## begin

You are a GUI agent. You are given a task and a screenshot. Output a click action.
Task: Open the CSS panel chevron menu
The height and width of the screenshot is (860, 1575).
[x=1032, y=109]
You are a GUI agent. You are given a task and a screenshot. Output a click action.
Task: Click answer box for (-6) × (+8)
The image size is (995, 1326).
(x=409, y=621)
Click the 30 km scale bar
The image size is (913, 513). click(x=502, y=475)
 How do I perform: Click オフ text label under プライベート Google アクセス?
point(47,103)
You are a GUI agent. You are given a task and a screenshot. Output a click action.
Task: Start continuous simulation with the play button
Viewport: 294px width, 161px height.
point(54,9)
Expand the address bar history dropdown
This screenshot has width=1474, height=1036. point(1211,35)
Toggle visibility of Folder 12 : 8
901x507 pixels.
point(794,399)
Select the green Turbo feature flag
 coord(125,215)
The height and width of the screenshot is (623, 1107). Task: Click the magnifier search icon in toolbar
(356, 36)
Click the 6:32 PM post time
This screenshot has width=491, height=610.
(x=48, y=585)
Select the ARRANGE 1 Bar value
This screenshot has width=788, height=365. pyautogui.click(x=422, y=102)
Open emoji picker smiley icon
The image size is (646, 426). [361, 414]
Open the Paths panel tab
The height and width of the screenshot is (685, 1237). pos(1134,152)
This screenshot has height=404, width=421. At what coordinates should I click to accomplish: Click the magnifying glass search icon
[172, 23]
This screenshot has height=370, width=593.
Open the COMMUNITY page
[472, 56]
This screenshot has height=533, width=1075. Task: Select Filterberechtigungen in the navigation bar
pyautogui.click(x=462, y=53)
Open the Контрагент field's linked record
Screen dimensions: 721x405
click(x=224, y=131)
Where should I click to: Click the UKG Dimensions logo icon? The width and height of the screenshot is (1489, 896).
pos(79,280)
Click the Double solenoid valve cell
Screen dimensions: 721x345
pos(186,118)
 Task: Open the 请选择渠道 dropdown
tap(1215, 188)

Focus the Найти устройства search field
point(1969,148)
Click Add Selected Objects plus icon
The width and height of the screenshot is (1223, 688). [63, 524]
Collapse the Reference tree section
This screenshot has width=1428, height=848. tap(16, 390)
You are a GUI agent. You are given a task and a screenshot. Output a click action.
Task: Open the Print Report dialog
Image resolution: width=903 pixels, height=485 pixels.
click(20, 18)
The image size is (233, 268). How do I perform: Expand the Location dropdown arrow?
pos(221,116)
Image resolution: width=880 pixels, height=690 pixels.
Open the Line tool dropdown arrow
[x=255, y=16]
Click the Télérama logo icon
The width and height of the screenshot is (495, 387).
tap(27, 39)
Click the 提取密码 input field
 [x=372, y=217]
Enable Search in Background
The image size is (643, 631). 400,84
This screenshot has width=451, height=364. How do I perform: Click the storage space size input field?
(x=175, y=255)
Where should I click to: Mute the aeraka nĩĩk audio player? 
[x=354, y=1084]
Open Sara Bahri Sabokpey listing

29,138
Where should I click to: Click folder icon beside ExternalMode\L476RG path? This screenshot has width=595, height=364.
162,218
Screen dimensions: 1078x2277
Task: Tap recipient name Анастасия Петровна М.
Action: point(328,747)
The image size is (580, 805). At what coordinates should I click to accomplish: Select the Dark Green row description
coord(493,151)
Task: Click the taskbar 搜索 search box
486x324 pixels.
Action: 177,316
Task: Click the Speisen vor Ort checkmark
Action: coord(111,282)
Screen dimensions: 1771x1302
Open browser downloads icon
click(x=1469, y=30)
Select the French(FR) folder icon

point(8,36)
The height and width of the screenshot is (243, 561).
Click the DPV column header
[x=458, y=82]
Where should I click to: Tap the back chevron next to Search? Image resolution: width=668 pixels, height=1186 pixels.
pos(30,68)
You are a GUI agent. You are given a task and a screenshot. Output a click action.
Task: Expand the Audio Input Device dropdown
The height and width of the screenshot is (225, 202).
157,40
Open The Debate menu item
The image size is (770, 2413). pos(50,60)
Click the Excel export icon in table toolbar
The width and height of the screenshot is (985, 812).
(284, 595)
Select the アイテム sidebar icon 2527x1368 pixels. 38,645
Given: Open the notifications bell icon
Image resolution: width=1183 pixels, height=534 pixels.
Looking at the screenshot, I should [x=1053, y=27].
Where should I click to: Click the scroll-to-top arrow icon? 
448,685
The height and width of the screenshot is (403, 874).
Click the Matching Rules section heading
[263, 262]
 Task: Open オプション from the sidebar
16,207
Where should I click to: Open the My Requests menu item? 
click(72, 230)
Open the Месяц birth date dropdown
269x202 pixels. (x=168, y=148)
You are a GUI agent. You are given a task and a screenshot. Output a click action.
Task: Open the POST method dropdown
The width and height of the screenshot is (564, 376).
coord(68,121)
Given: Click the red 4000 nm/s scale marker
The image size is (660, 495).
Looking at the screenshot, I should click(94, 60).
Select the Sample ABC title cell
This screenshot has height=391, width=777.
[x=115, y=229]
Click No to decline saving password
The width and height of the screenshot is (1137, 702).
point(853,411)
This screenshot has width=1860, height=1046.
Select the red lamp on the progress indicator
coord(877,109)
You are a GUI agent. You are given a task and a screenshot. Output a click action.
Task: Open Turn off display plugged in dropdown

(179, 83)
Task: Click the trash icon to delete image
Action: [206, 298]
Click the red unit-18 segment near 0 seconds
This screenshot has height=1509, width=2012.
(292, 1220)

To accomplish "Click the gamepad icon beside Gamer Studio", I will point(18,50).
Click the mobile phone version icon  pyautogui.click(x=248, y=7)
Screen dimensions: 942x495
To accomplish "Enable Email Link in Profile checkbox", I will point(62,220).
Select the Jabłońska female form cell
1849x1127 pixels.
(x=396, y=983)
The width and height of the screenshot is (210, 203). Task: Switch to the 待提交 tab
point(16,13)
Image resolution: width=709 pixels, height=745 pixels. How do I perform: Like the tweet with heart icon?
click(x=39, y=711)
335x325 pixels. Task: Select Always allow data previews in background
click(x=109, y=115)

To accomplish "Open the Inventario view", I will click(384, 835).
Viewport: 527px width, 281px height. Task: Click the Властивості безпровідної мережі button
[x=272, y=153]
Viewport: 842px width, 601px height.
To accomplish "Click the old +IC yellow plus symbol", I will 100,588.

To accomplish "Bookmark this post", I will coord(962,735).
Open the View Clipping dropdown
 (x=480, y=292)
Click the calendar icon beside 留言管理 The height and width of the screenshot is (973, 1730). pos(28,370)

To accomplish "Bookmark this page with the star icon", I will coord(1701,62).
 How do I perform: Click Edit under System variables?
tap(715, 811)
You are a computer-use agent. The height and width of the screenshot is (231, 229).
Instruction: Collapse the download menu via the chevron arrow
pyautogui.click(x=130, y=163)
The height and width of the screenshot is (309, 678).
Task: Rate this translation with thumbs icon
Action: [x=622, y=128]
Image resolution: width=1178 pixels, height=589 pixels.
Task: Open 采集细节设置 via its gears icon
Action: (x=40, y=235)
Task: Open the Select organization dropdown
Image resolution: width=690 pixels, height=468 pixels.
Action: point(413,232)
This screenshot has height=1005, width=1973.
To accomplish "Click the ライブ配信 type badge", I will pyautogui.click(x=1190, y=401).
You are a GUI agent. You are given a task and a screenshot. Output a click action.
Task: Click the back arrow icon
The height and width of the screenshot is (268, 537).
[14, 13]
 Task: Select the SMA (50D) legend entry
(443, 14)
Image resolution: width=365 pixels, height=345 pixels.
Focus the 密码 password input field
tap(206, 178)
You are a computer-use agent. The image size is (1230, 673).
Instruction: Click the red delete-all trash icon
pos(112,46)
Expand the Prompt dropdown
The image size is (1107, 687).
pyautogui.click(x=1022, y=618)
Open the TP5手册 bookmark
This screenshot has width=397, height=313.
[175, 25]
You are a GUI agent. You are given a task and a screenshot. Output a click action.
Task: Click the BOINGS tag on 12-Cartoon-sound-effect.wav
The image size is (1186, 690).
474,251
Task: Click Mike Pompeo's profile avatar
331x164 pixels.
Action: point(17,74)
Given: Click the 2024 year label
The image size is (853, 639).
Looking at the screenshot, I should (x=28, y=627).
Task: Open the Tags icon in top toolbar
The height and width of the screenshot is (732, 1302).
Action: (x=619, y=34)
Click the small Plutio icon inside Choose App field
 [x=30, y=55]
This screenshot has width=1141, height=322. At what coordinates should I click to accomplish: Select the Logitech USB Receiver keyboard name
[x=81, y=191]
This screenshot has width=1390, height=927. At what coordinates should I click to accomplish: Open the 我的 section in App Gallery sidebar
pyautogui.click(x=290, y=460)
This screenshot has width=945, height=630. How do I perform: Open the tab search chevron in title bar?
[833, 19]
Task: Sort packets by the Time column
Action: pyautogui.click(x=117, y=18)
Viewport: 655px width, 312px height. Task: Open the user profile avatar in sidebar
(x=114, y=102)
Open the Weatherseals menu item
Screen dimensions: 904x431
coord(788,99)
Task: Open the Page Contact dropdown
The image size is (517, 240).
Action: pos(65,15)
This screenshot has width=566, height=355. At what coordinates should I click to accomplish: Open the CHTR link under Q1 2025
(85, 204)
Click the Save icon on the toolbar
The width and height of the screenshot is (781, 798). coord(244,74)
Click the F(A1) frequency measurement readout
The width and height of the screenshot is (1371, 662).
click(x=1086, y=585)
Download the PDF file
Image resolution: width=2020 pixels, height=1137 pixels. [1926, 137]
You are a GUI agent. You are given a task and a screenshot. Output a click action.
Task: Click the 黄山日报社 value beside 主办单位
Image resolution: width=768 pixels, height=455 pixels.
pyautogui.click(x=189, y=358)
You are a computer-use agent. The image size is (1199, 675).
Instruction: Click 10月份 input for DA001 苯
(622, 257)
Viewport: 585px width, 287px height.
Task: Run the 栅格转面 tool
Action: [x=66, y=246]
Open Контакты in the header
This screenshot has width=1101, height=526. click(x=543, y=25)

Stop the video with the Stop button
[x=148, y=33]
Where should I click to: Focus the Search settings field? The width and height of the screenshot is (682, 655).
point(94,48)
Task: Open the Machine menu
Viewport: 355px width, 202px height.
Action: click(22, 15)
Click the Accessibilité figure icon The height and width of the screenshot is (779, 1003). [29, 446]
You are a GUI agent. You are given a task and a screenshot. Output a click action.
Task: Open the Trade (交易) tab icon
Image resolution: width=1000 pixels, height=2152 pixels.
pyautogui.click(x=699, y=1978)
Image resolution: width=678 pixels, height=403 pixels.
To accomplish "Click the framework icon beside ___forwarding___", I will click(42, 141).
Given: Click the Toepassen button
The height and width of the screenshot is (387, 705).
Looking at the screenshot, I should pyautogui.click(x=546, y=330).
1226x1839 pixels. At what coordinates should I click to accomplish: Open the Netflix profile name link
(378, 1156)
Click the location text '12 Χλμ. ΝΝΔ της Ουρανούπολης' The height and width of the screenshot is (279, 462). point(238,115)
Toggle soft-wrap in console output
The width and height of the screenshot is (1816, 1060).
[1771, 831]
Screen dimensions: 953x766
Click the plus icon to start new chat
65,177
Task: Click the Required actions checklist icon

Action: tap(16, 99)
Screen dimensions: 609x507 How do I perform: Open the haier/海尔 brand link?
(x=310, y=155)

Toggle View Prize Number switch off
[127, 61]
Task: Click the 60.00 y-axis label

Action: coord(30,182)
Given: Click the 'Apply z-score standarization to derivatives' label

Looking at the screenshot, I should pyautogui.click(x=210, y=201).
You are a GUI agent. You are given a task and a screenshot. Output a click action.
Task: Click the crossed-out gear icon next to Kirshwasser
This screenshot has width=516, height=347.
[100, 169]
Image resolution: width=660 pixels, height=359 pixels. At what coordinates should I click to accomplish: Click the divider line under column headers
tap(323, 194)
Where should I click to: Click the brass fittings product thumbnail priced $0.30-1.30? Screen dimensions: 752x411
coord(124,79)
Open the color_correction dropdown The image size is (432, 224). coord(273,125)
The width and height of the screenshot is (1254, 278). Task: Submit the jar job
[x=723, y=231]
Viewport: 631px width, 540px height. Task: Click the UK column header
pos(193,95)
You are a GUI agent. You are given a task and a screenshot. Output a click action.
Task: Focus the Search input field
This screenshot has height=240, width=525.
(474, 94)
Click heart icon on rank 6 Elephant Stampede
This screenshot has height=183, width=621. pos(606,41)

## end

▶ [Written task] Copy everything from the line containing "The width and height of the screenshot is (210, 203)." down to the line containing "[x=272, y=153]", including both of those lines, keeping each line the same as in the data.

▶ [Solution for this exercise]
The width and height of the screenshot is (210, 203). Task: Switch to the 待提交 tab
point(16,13)
Image resolution: width=709 pixels, height=745 pixels. How do I perform: Like the tweet with heart icon?
click(x=39, y=711)
335x325 pixels. Task: Select Always allow data previews in background
click(x=109, y=115)

To accomplish "Open the Inventario view", I will click(384, 835).
Viewport: 527px width, 281px height. Task: Click the Властивості безпровідної мережі button
[x=272, y=153]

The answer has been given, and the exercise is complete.